Ministers knew the game was up when Lisa Nandy, a key May target, said the PM had not gone far enough on a customs union. In fact, May would have moved further but the cabinet would not let her. Similarly, her plan to offer a free vote on a Final Say referendum was also blocked at yesterday’s heated cabinet session.

The Brexit saga is littered with “what ifs” but if May had offered her 10-point “consensus” two years ago, after losing the Tories’ overall majority, it might just have worked. The only way to save her deal at this very late stage would have been to include a confirmatory referendum in the bill. (She offered a vote on a referendum during the bill’s passage but that would happen anyway if it secured a second reading as MPs could table amendments). But a confirmatory referendum would probably have provoked cabinet resignations and an even more hostile reaction from Tory MPs.
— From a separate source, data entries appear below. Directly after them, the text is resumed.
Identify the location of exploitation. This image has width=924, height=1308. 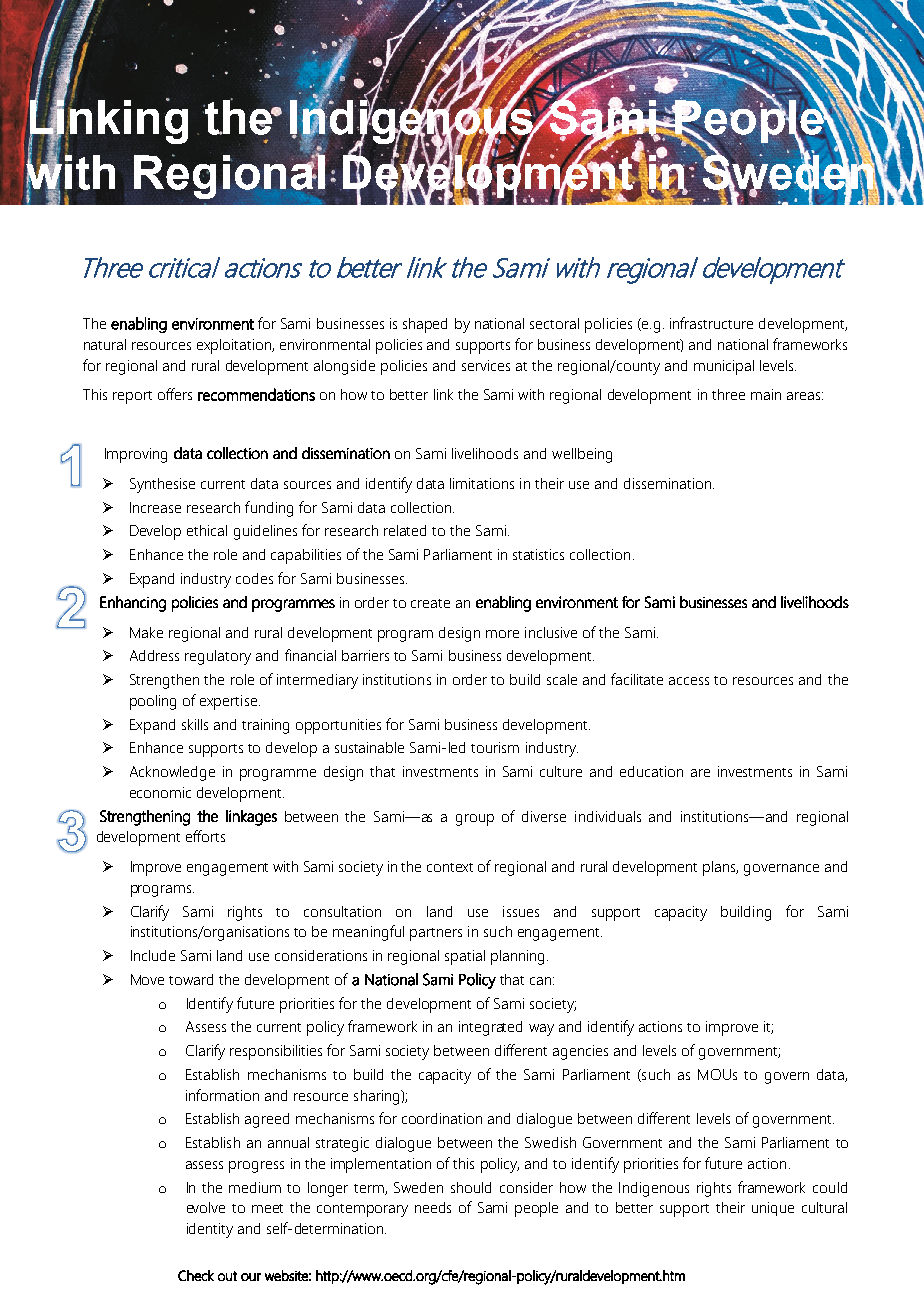
(235, 346).
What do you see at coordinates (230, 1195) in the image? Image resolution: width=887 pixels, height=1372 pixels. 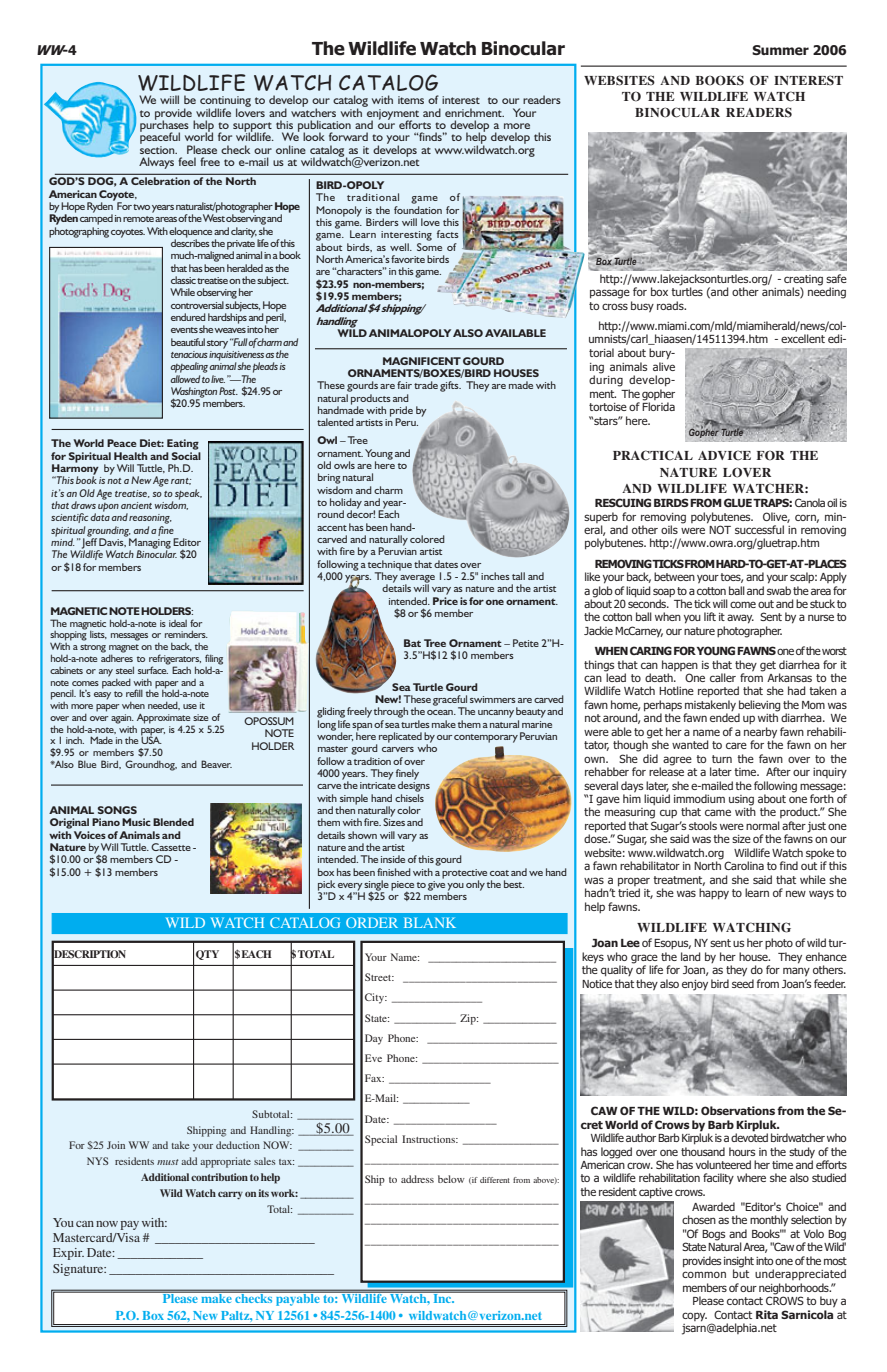 I see `carry` at bounding box center [230, 1195].
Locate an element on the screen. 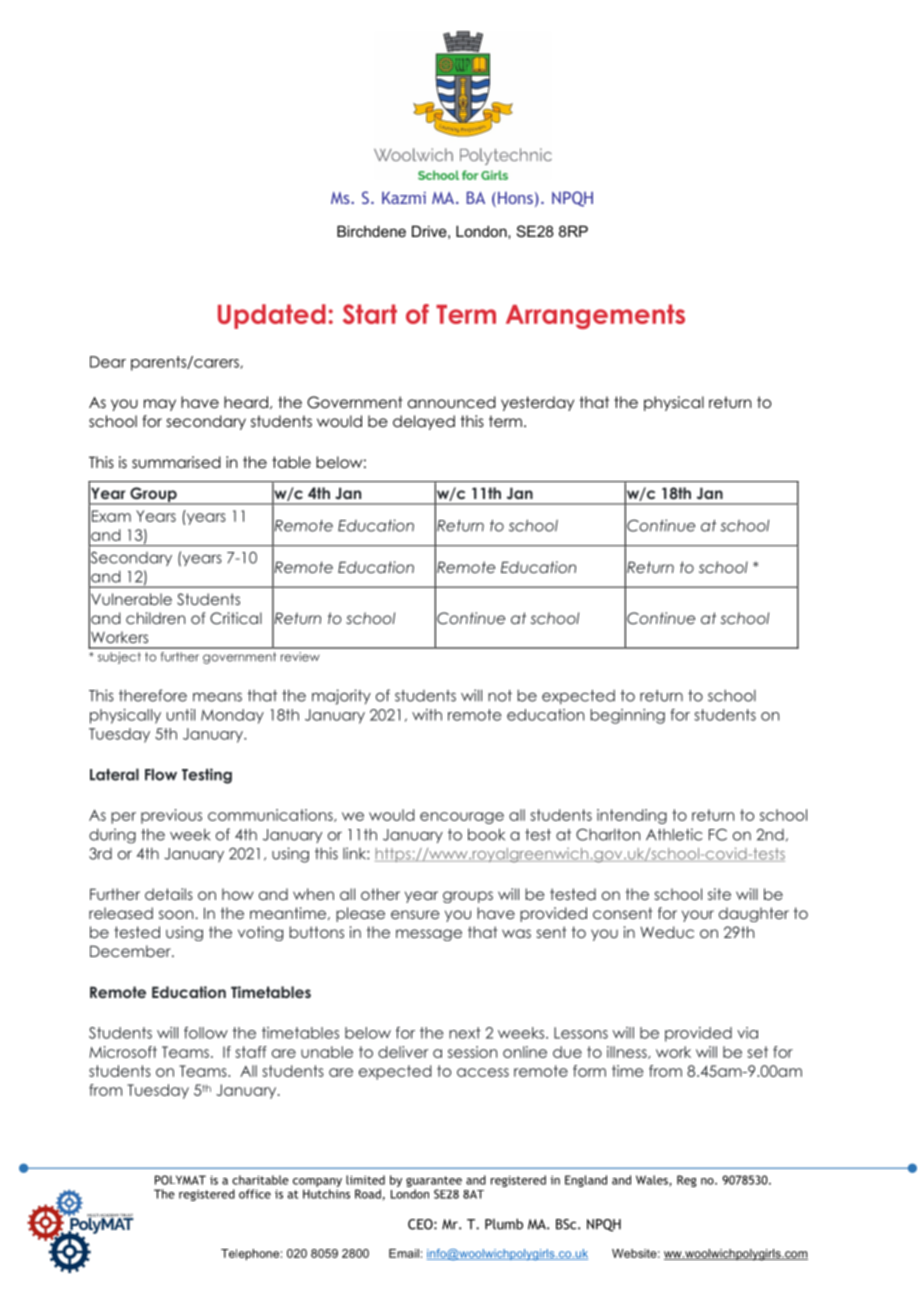 This screenshot has height=1308, width=924. children is located at coordinates (155, 618).
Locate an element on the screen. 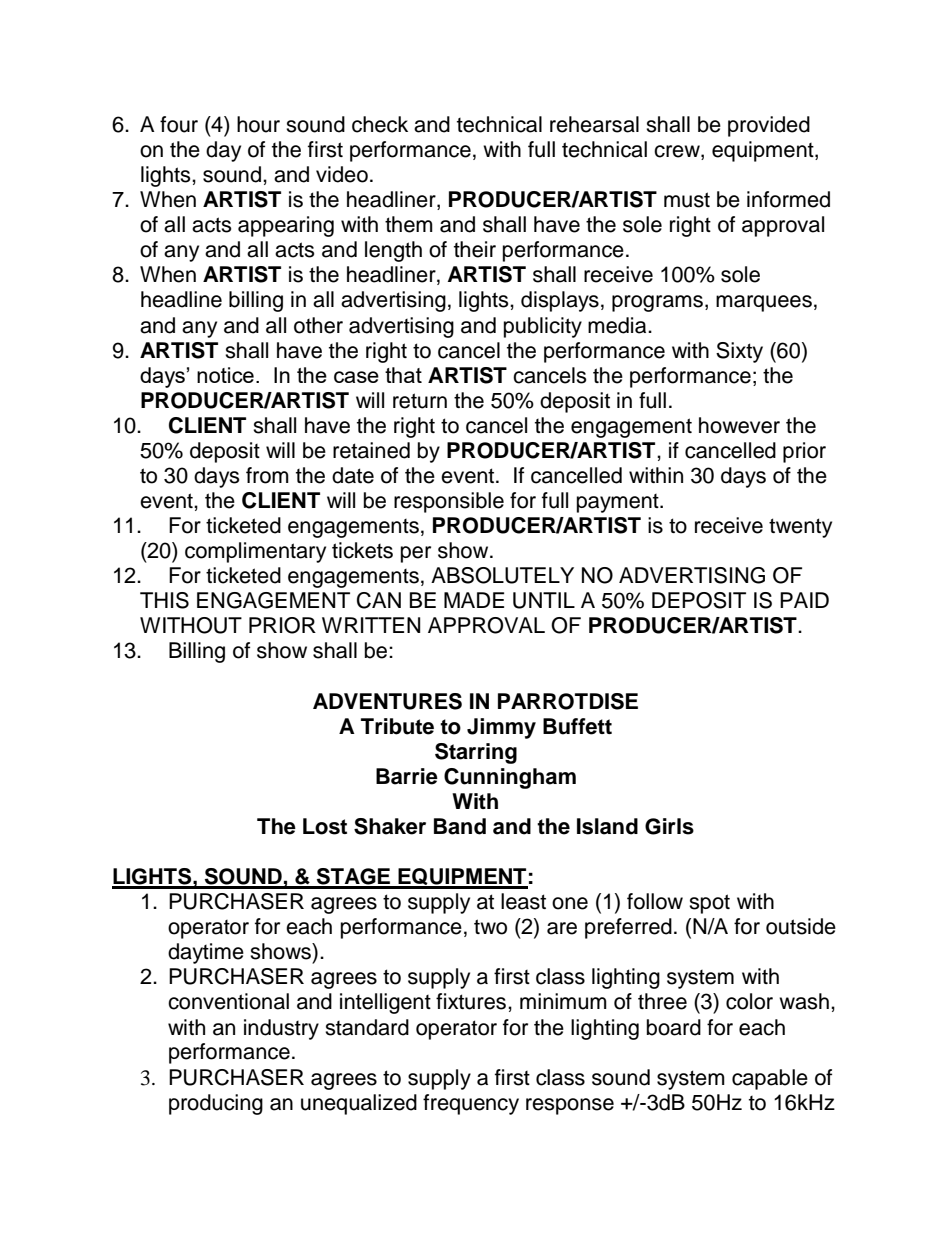 This screenshot has height=1233, width=952. check is located at coordinates (380, 124).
Again, May was snookered.

She is now powerless to solve the problem that has haunted her all along: both Brexiteers and Remainers would rather hold out for their dream scenario than compromise. Eurosceptics wait for a new leader and possibly a no-deal exit, and are prepared to risk MPs finding a way of blocking it. Supporters of Remain and a referendum believe they will have a better chance of building a majority as the way to stop no deal just before the 31 October deadline. They are prepared to risk getting close to the cliff edge again.

I am struck by how revocation of Article 50 – scrapping Brexit altogether – has entered the mainstream of the debate in recent weeks. It is now the policy of Change UK. It might come to this if May’s successor embraces no deal as active policy, which they might. But if MPs overturned the 2016 referendum, it would play into Nigel Farage’s hands. The best route out of this mess is to give the people the Final Say.